AI improves the safety and efficiency of aircraft design
- Improving our understanding of material properties makes it possible to predict the load capacity and service life of aircraft more accurately, saving time and costs associated with aircraft construction.
- A more efficient use of materials in aircraft where they are actually needed helps conserve natural resources.
- Artificial intelligence methods enable more accurate predictive models.
- Focus: aeronautics, digitalisation, sustainability, artificial intelligence
Metallic materials are an essential part of the structure of modern commercial aircraft. Detailed expert knowledge is essential for understanding the behaviour of these materials in routine and demanding flight operations as well as for the design of safer and more efficient aircraft in the future. Researchers at the German Aerospace Center (Deutsches Zentrum für Luft- und Raumfahrt; DLR) are using artificial intelligence methods to study metallic materials at the Institute of Materials Research.

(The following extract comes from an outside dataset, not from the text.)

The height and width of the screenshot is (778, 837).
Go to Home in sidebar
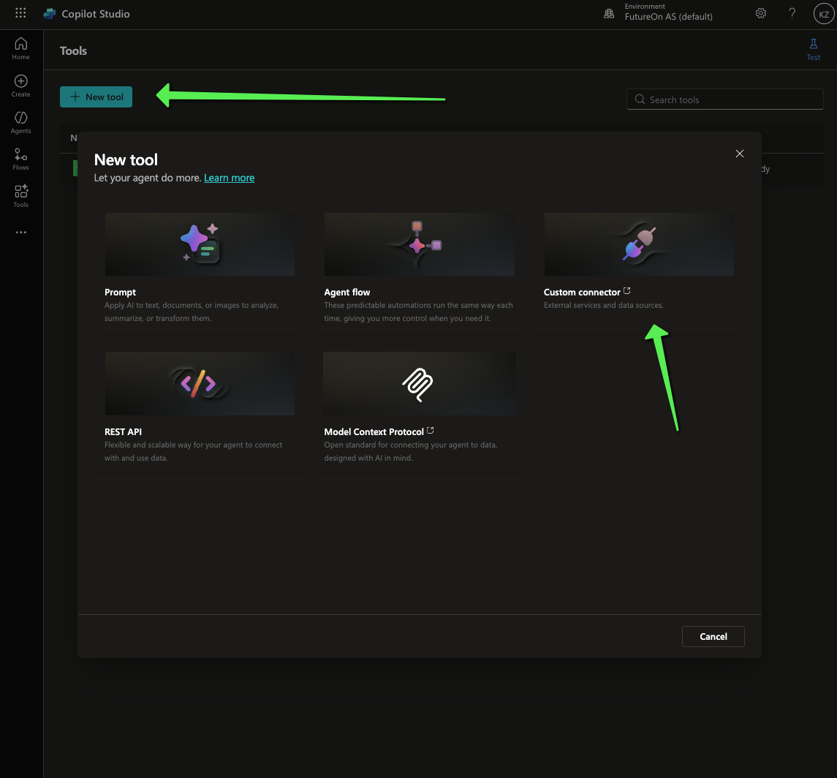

"Understanding to what extent the properties of materials can be exploited enables us to more accurately predict and extend the service life of an aircraft," explains Eric Breitbarth, a researcher at the DLR Institute of Materials Research. "This increases safety and saves time and money. It also helps us ensure that materials are only used in the aircraft structure where they are actually needed. This helps us conserve natural resources and reduces the aircraft’s weight and fuel consumption."
AI methods enable more accurate predictive models
Digital image correlation and deep learning are two examples of methods used by DLR researchers in the Department of Metallic Structures and Hybrid Material Systems to develop new and more precise material and predictive models. Previous studies and results have demonstrated that the development times of these models can be shortened and that there is potential in the further development of digital methods to revolutionise testing and analysis, as well as the execution and evaluation of experiments. These digital methods will improve the ease and efficiency of the design process for future aircraft generations.

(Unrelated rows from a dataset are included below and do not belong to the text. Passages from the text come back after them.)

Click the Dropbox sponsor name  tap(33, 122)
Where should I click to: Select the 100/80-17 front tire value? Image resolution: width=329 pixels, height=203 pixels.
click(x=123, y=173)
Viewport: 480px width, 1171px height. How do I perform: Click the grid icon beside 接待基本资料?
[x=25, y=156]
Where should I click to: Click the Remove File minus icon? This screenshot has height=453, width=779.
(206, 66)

Digital image correlation facilitates experiment automation
In order to better understand the behaviour and limits of modern materials, researchers carry out extensive investigations and experimentation on everything from microstructures to individual components. As part of the process, they load components with the mechanical forces that they would experience during flight and observe the reaction using cameras. Digital image correlation is then used to superimpose a virtual image on the tested component. This makes it possible to see how high the stress on the material is. With the help of a specialised algorithm, digital image correlation is used to determine where local stresses are highest and thus where cracks can be expected to form in the material. The tip of a resulting crack is then photographed automatically using microscopes. These images are used to derive material properties. An intelligent evaluation algorithm has been developed to calculate the crack tip stress, which can be used to evaluate the cracks on a fundamental level. This method is used to develop new service life models for materials.

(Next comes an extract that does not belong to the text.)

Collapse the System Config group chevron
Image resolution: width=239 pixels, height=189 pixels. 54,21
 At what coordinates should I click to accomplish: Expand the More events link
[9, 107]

Deep Learning for material evaluation
In addition to the 2D and 3D image data produced using digital image correlation, the researchers must also study the microstructure of the stressed aircraft components. One of the ways this is done is using 3D computed tomography. This technique involved the creation of a virtual image of a material showing its different constituents elements, also known as phases. These images are traditionally valuated manually by researchers in a time-consuming process. Today, however, the first generation of trained deep-learning algorithms can do this work in a fraction of the time and be used to determine and evaluate the composition of the material. This is one way in which machine learning techniques, Convolutional Neural Networks (CNN) in particular, are being successfully used for pattern recognition and semantic image segmentation at the DLR Institute of Materials Research. This work assists the rapid development of lifetime models for materials and can enable researchers to draw new insights from the large amounts of data generated by computed tomography.